- Exercise prompt -
Repeat precisely the line in which "You are a computer-use" occurs and all lines that follow it in the entries below. Pictures must be omitted.

- Stored items -
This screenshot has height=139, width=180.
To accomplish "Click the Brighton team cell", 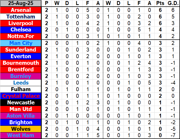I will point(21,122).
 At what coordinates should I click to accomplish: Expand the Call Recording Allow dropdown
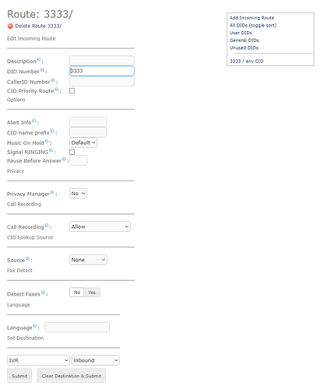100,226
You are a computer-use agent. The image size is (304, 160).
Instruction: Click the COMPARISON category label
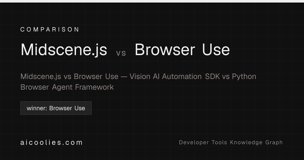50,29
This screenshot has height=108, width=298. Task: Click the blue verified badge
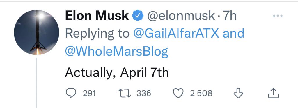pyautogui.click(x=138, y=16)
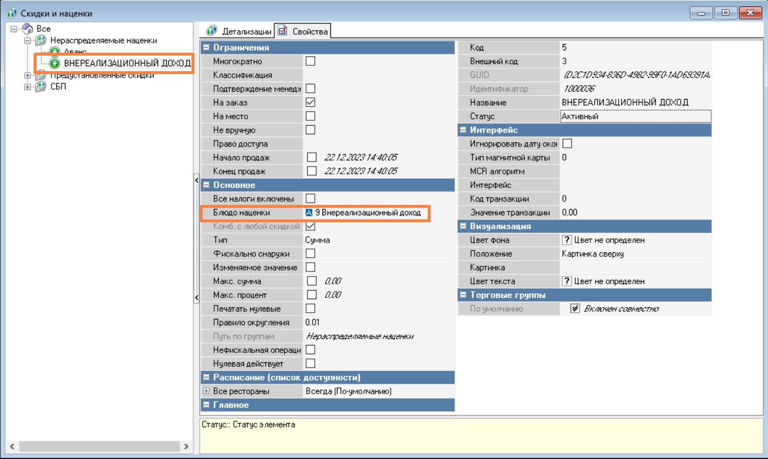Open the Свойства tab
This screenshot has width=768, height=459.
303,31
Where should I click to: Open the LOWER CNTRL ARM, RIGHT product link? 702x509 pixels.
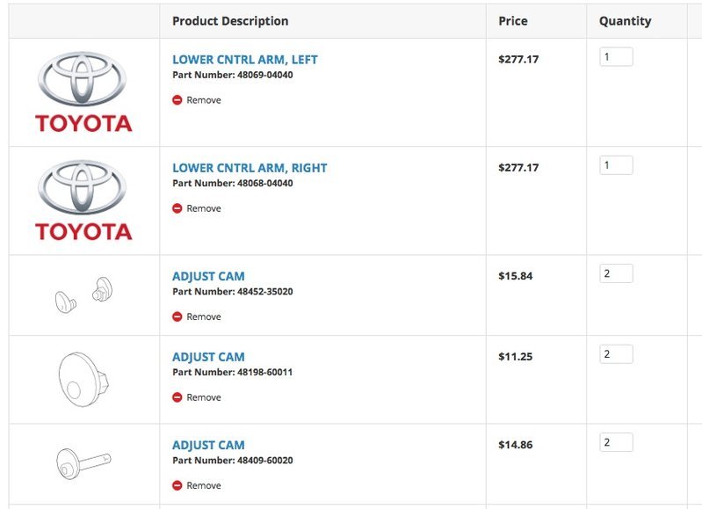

- Answer box -
You are a computer-use agent. The image size is (304, 160).
Instruction: Click the COMPARISON category label
50,29
This screenshot has height=108, width=298. Task: Click the blue verified badge
pyautogui.click(x=138, y=16)
Open the Свойства tab
This screenshot has width=768, height=459.
303,31
Where should I click to: Open the LOWER CNTRL ARM, RIGHT product link? 702x509 pixels.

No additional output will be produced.